Given the pandemic, with more employees working from home and many mothers shouldering the burden of facilitating e-learning and preserving basic sanity, multigenerational homes have the benefit of built-in childcare and extra hands in the household—not to mention a sense of community beyond the Zoom screen. Some homebuyers are catching on, with realtors already seeing the multigenerational home trend shift. Those with grandparents or other adults under the same roof to assist with childcare, and conversely, those with younger adults down the hall to assist with housekeeping and grocery shopping, have extra hands available to help during the pandemic than those without the emotional, economic, and household support of others.

In fact, intergenerational living notched a spot on Zillow’s recently released list of home trends for 2021. In the report, Katie Detwiler, the chief experience officer at Berks Homes, says she’s seeing intergenerational living trends in new construction homes, with more requests than ever before for a finished basement with a full bathroom and bedroom additions.

I asked my dad and Aunt Laurie how their household might have navigated our current pandemic, and their answer surprised me. During a scarlet fever epidemic in the early 1950s, Laurie’s mother, a member of their shared household, contracted the illness. While penicillin had been used to treat the disease since the 1940s, the suffering inflicted by scarlet fever was extensive—especially among children—thus forcing my aunt to quarantine away from the kids. This required a little shuffling around, with Laurie’s mother moving into their grandmother’s house next door. 

“Grandma sealed off the staircase and she was the only person who went up there, and they used to actually pull her meals up through the window,” Laurie recounts.

During the convalescence, the children were sent next door to a neighbor’s house to live for a couple of weeks. (This truly shocked me, a person whose familiarity with her neighbors begins and ends with Gnocchi, the corgi at the end of the hall.)

The proximity to dedicated family members who could share in the child supervision, household maintenance, and matters of everyday life served every generation. Not only did children receive nurturing and guidance, but parents working multiple jobs could lean on one another.

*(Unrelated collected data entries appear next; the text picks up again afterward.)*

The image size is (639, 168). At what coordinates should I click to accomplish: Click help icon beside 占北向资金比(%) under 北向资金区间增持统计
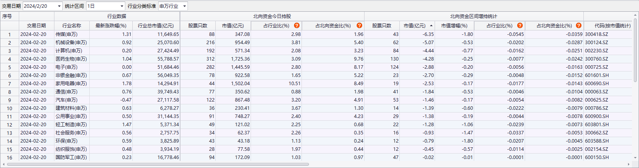click(x=579, y=25)
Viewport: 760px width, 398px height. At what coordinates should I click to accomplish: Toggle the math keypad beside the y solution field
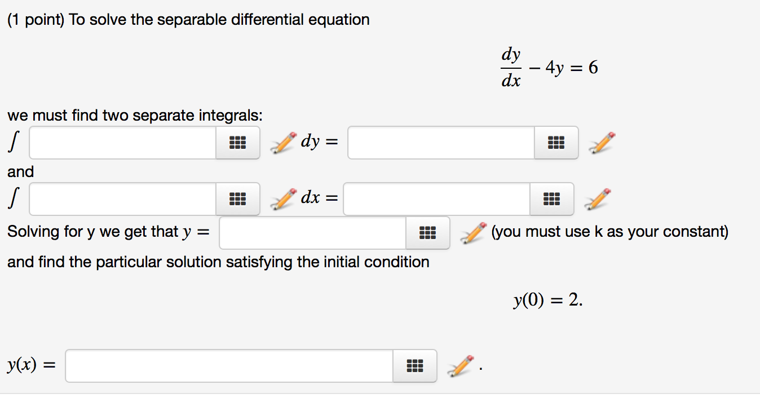[x=427, y=232]
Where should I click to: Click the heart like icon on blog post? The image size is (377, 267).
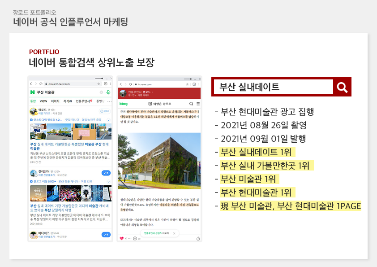point(121,238)
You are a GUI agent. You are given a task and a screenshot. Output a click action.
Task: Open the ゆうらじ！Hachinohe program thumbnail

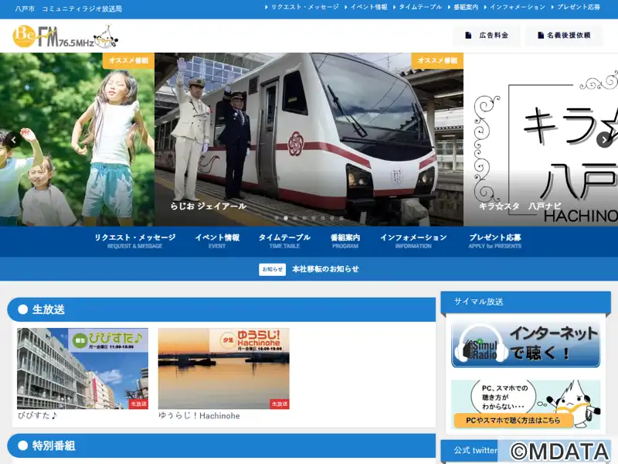223,368
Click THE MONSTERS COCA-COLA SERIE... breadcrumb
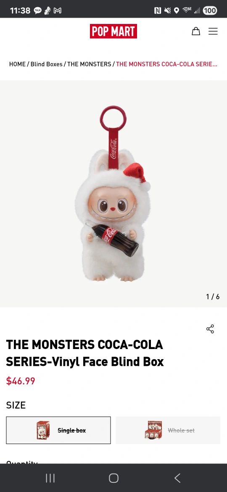The width and height of the screenshot is (227, 492). (166, 64)
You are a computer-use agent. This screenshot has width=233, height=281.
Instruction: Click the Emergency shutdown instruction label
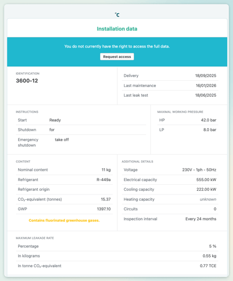point(28,143)
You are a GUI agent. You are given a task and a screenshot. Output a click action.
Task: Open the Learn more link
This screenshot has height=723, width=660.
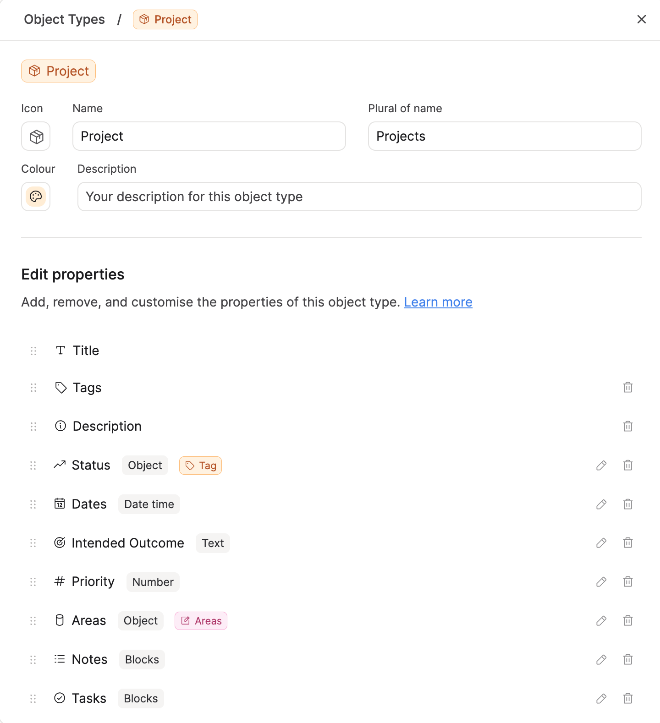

Given the major economic challenges countless households are facing right now, not to mention the shuttering of so many social and cultural institutions we’re unable to access, now is the time to consider whether this type of living is just what we need to see ourselves through the pandemic—and beyond. 

Historically, multigenerational households declined significantly after 1940, in part due to the population’s shift from urban centers to suburbs, economic prosperity post-World War II, and better health and financial outcomes for older Americans. While not every family is willing to sacrifice the privacy and freedom of single-family homes, those struggling financially or those feeling cut off from their communities may find multigenerational homes appealing.

Currently, families are isolated and struggling. I find myself marveling at how much easier sheltering in place would be if more of our household bubbles included our parents, siblings, aunts, uncles, cousins, and grandparents. My dad and Laurie cherished that free-spirited sense of community. 

“I actually felt sorry for my friends who lived [in other neighborhoods] because they didn’t have some place to go,” Laurie says. My dad’s family was fortunate to have everything they needed, and it didn’t matter whose kitchen their dinner came from or how many uncles were in line to use the bathtub. Simplicity and community were what mattered—not being the Joneses everyone kept up with. Put simply by Laurie? “Life was good.”